Although safety-net hospitals face financial pressures to treat large numbers of uninsured and low-income patients, quality of care doesn't suffer, according to a study published in the August Health Affairs.

Analyzing acute myocardial infarction, heart failure or pneumonia patients hospitalized between Jan. 1, 2006, and Dec. 31, 2008, researchers found comparable mortality and readmission rates for safety-nets and non-safety-net hospitals. Both types of hospitals saw identical heart failure mortality rates.

"We were surprised to find that mortality and readmission rates were broadly similar across urban areas for both safety-net and non-safety-net hospitals with differences, on average, of less than one percentage point across these three conditions," study author Joseph S. Ross, assistant professor of internal medicine at Yale School of Medicine, said Monday in a statement.

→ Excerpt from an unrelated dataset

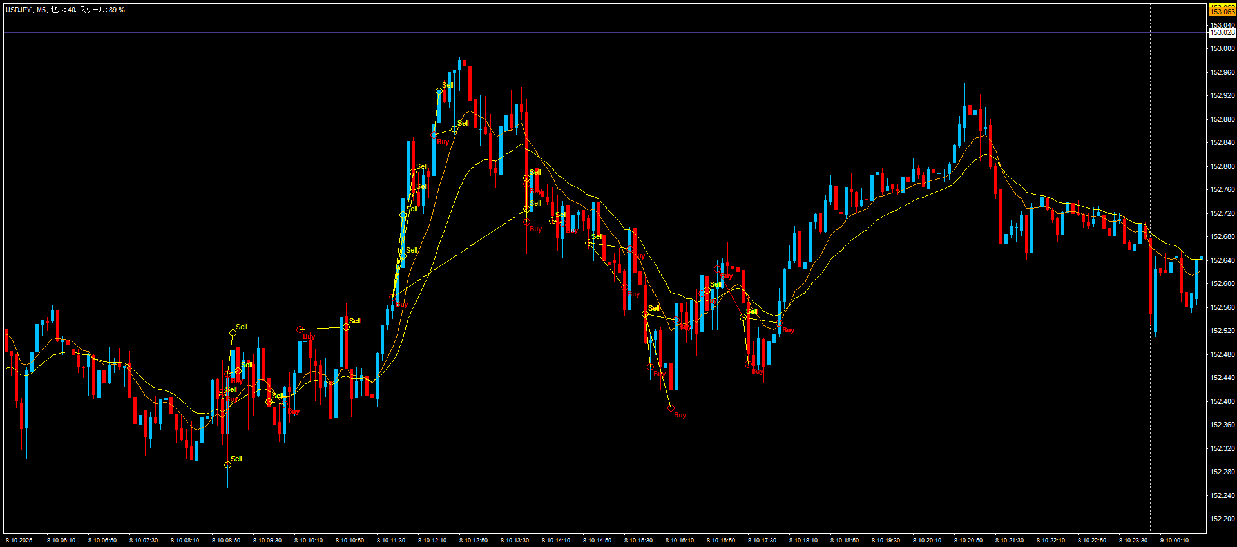This screenshot has height=547, width=1237.
Task: Select the Buy marker circle near 8 10 10:10
Action: (300, 329)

The findings reinforce calls to expand Medicaid programs as allowed under health reform to maintain quality care for underserved patients.

"By expanding insurance coverage, the newly enacted healthcare law should help safety-net hospitals attain even lower readmission and mortality rates," noted study author Elizabeth E. Drye, director of quality measurement programs at the Yale Center for Outcomes Research and Evaluation.

Although there's no difference in quality of care between safety-net hospitals and non-safety nets, a July study published in the Archives of Internal Medicine found a disparity in patient ratings. In fact, safety nets scored lower than other hospitals on almost every measure of patient experience than other hospitals.